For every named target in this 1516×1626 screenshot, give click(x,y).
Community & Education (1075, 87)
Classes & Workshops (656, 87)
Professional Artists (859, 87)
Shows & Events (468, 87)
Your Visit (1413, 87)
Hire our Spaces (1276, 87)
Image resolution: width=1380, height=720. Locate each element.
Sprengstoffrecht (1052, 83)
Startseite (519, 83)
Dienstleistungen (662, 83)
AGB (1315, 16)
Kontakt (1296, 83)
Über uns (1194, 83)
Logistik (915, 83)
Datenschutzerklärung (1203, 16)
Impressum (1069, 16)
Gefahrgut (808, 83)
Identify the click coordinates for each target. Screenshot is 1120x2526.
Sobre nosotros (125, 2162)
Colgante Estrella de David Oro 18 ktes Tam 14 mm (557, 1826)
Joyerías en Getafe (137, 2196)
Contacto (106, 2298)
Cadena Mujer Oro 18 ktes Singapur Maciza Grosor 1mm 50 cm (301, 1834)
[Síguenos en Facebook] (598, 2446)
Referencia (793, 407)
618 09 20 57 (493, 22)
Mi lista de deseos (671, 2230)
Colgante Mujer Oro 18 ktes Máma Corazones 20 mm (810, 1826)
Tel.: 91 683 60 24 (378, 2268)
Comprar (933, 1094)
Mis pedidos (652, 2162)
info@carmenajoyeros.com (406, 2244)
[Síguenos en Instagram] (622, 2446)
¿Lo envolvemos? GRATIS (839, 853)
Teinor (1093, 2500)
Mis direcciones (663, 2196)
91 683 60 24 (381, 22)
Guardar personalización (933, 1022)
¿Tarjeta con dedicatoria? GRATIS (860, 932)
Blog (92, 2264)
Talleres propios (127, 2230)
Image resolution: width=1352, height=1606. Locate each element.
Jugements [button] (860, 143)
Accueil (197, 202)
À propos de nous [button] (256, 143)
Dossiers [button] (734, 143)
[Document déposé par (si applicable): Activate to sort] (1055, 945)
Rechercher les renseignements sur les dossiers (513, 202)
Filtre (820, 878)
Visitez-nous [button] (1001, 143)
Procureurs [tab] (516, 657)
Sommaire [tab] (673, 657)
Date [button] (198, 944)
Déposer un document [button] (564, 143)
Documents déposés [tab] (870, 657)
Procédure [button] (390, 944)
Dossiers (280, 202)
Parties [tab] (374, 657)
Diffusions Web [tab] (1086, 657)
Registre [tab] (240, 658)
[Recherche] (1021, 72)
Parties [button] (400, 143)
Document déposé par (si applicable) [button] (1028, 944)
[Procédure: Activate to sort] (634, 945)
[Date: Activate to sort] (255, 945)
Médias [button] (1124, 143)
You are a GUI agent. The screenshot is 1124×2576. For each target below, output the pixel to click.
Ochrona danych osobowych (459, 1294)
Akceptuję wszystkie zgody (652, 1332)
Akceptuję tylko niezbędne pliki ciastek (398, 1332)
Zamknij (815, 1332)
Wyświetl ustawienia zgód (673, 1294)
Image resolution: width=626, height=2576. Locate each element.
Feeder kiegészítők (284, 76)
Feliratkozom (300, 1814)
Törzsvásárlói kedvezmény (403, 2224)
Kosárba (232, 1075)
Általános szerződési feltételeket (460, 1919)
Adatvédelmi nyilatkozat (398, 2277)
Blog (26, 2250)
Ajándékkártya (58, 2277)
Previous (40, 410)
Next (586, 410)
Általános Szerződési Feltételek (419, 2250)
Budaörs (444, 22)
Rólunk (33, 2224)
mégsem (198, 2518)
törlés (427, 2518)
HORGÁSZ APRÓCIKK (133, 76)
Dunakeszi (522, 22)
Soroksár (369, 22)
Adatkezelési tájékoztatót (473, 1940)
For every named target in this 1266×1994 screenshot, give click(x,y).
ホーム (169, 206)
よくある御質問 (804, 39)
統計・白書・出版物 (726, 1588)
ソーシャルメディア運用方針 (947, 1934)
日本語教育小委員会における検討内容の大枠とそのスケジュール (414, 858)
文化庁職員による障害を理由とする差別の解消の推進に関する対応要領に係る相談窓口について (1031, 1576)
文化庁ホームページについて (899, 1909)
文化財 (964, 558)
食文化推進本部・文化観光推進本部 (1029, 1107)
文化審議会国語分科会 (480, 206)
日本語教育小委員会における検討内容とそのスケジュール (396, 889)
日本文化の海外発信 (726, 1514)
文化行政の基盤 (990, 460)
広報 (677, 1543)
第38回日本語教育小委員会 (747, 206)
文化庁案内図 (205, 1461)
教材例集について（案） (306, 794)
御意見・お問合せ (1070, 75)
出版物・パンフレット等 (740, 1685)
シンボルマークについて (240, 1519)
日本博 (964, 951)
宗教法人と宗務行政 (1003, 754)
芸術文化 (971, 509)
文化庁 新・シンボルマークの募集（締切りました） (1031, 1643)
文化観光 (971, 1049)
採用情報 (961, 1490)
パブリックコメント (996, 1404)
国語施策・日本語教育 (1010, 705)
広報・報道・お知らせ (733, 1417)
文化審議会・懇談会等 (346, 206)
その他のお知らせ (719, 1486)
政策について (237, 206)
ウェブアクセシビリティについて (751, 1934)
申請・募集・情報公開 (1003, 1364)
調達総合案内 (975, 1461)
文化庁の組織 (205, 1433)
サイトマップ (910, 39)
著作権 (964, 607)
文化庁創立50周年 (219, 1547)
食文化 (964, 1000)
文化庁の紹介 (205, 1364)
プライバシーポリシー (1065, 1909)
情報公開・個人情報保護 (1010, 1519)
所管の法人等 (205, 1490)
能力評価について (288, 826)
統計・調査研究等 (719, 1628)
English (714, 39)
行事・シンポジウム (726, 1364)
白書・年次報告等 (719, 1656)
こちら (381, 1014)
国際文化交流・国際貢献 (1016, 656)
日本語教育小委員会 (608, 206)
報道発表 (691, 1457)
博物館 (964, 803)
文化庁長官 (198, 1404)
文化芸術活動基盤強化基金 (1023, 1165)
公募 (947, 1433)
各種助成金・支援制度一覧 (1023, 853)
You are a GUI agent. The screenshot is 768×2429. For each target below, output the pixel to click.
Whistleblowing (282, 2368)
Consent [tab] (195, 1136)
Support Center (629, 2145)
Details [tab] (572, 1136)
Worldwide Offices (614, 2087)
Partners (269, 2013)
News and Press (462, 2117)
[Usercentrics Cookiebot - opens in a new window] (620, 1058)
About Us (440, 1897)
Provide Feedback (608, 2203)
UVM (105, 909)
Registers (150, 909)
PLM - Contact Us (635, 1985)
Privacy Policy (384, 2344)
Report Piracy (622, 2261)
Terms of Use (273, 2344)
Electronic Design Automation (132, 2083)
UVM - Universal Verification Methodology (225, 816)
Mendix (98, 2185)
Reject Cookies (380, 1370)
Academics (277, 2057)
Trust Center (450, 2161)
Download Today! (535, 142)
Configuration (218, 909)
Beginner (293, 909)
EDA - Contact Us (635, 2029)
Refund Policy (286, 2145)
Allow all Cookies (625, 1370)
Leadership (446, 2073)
══════
> _The request_
Write out all of the records above again, line for line, without changing anything.

> _Solution for this task_
For every named target in this 1516×1626 screenshot, give click(x,y).
Community & Education (1075, 87)
Classes & Workshops (656, 87)
Professional Artists (859, 87)
Shows & Events (468, 87)
Your Visit (1413, 87)
Hire our Spaces (1276, 87)
Image resolution: width=1380, height=720. Locate each element.
Sprengstoffrecht (1052, 83)
Startseite (519, 83)
Dienstleistungen (662, 83)
AGB (1315, 16)
Kontakt (1296, 83)
Über uns (1194, 83)
Logistik (915, 83)
Datenschutzerklärung (1203, 16)
Impressum (1069, 16)
Gefahrgut (808, 83)
Identify the click coordinates for each target. Screenshot is 1120x2526.
Sobre nosotros (125, 2162)
Colgante Estrella de David Oro 18 ktes Tam 14 mm (557, 1826)
Joyerías en Getafe (137, 2196)
Contacto (106, 2298)
Cadena Mujer Oro 18 ktes Singapur Maciza Grosor 1mm 50 cm (301, 1834)
[Síguenos en Facebook] (598, 2446)
Referencia (793, 407)
618 09 20 57 (493, 22)
Mi lista de deseos (671, 2230)
Colgante Mujer Oro 18 ktes Máma Corazones 20 mm (810, 1826)
Tel.: 91 683 60 24 (378, 2268)
Comprar (933, 1094)
Mis pedidos (652, 2162)
info@carmenajoyeros.com (406, 2244)
[Síguenos en Instagram] (622, 2446)
¿Lo envolvemos? GRATIS (839, 853)
Teinor (1093, 2500)
Mis direcciones (663, 2196)
91 683 60 24 (381, 22)
Guardar personalización (933, 1022)
¿Tarjeta con dedicatoria? GRATIS (860, 932)
Blog (92, 2264)
Talleres propios (127, 2230)
Image resolution: width=1352, height=1606. Locate each element.
Jugements [button] (860, 143)
Accueil (197, 202)
À propos de nous [button] (256, 143)
Dossiers [button] (734, 143)
[Document déposé par (si applicable): Activate to sort] (1055, 945)
Rechercher les renseignements sur les dossiers (513, 202)
Filtre (820, 878)
Visitez-nous [button] (1001, 143)
Procureurs [tab] (516, 657)
Sommaire [tab] (673, 657)
Date [button] (198, 944)
Déposer un document [button] (564, 143)
Documents déposés [tab] (870, 657)
Procédure [button] (390, 944)
Dossiers (280, 202)
Parties [tab] (374, 657)
Diffusions Web [tab] (1086, 657)
Registre [tab] (240, 658)
[Recherche] (1021, 72)
Parties [button] (400, 143)
Document déposé par (si applicable) [button] (1028, 944)
[Procédure: Activate to sort] (634, 945)
[Date: Activate to sort] (255, 945)
Médias [button] (1124, 143)
You are a GUI agent. The screenshot is 1124×2576. For each target below, output the pixel to click.
Ochrona danych osobowych (459, 1294)
Akceptuję wszystkie zgody (652, 1332)
Akceptuję tylko niezbędne pliki ciastek (398, 1332)
Zamknij (815, 1332)
Wyświetl ustawienia zgód (673, 1294)
Image resolution: width=626, height=2576. Locate each element.
Feeder kiegészítők (284, 76)
Feliratkozom (300, 1814)
Törzsvásárlói kedvezmény (403, 2224)
Kosárba (232, 1075)
Általános szerződési feltételeket (460, 1919)
Adatvédelmi nyilatkozat (398, 2277)
Blog (26, 2250)
Ajándékkártya (58, 2277)
Previous (40, 410)
Next (586, 410)
Általános Szerződési Feltételek (419, 2250)
Budaörs (444, 22)
Rólunk (33, 2224)
mégsem (198, 2518)
törlés (427, 2518)
HORGÁSZ APRÓCIKK (133, 76)
Dunakeszi (522, 22)
Soroksár (369, 22)
Adatkezelési tájékoztatót (473, 1940)
For every named target in this 1266×1994 screenshot, give click(x,y).
ホーム (169, 206)
よくある御質問 (804, 39)
統計・白書・出版物 (726, 1588)
ソーシャルメディア運用方針 (947, 1934)
日本語教育小委員会における検討内容の大枠とそのスケジュール (414, 858)
文化庁職員による障害を理由とする差別の解消の推進に関する対応要領に係る相談窓口について (1031, 1576)
文化庁ホームページについて (899, 1909)
文化財 (964, 558)
食文化推進本部・文化観光推進本部 (1029, 1107)
文化審議会国語分科会 (480, 206)
日本語教育小委員会における検討内容とそのスケジュール (396, 889)
日本文化の海外発信 (726, 1514)
文化行政の基盤 (990, 460)
広報 (677, 1543)
第38回日本語教育小委員会 (747, 206)
文化庁案内図 (205, 1461)
教材例集について（案） (306, 794)
御意見・お問合せ (1070, 75)
出版物・パンフレット等 (740, 1685)
シンボルマークについて (240, 1519)
日本博 (964, 951)
宗教法人と宗務行政 (1003, 754)
芸術文化 (971, 509)
文化庁 新・シンボルマークの募集（締切りました） (1031, 1643)
文化観光 (971, 1049)
採用情報 (961, 1490)
パブリックコメント (996, 1404)
国語施策・日本語教育 (1010, 705)
広報・報道・お知らせ (733, 1417)
文化審議会・懇談会等 (346, 206)
その他のお知らせ (719, 1486)
政策について (237, 206)
ウェブアクセシビリティについて (751, 1934)
申請・募集・情報公開 (1003, 1364)
調達総合案内 (975, 1461)
文化庁の組織 (205, 1433)
サイトマップ (910, 39)
著作権 (964, 607)
文化庁創立50周年 (219, 1547)
食文化 (964, 1000)
文化庁の紹介 (205, 1364)
プライバシーポリシー (1065, 1909)
情報公開・個人情報保護 (1010, 1519)
所管の法人等 (205, 1490)
能力評価について (288, 826)
統計・調査研究等 (719, 1628)
English (714, 39)
行事・シンポジウム (726, 1364)
白書・年次報告等 (719, 1656)
こちら (381, 1014)
国際文化交流・国際貢献 (1016, 656)
日本語教育小委員会 (608, 206)
報道発表 (691, 1457)
博物館 (964, 803)
文化庁長官 (198, 1404)
文化芸術活動基盤強化基金 (1023, 1165)
公募 (947, 1433)
各種助成金・支援制度一覧 (1023, 853)
You are a GUI agent. The screenshot is 768×2429. For each target below, output the pixel to click.
Whistleblowing (282, 2368)
Consent [tab] (195, 1136)
Support Center (629, 2145)
Details [tab] (572, 1136)
Worldwide Offices (614, 2087)
Partners (269, 2013)
News and Press (462, 2117)
[Usercentrics Cookiebot - opens in a new window] (620, 1058)
About Us (440, 1897)
Provide Feedback (608, 2203)
UVM (105, 909)
Registers (150, 909)
PLM - Contact Us (635, 1985)
Privacy Policy (384, 2344)
Report Piracy (622, 2261)
Terms of Use (273, 2344)
Electronic Design Automation (132, 2083)
UVM - Universal Verification Methodology (225, 816)
Mendix (98, 2185)
Reject Cookies (380, 1370)
Academics (277, 2057)
Trust Center (450, 2161)
Download Today! (535, 142)
Configuration (218, 909)
Beginner (293, 909)
EDA - Contact Us (635, 2029)
Refund Policy (286, 2145)
Allow all Cookies (625, 1370)
Leadership (446, 2073)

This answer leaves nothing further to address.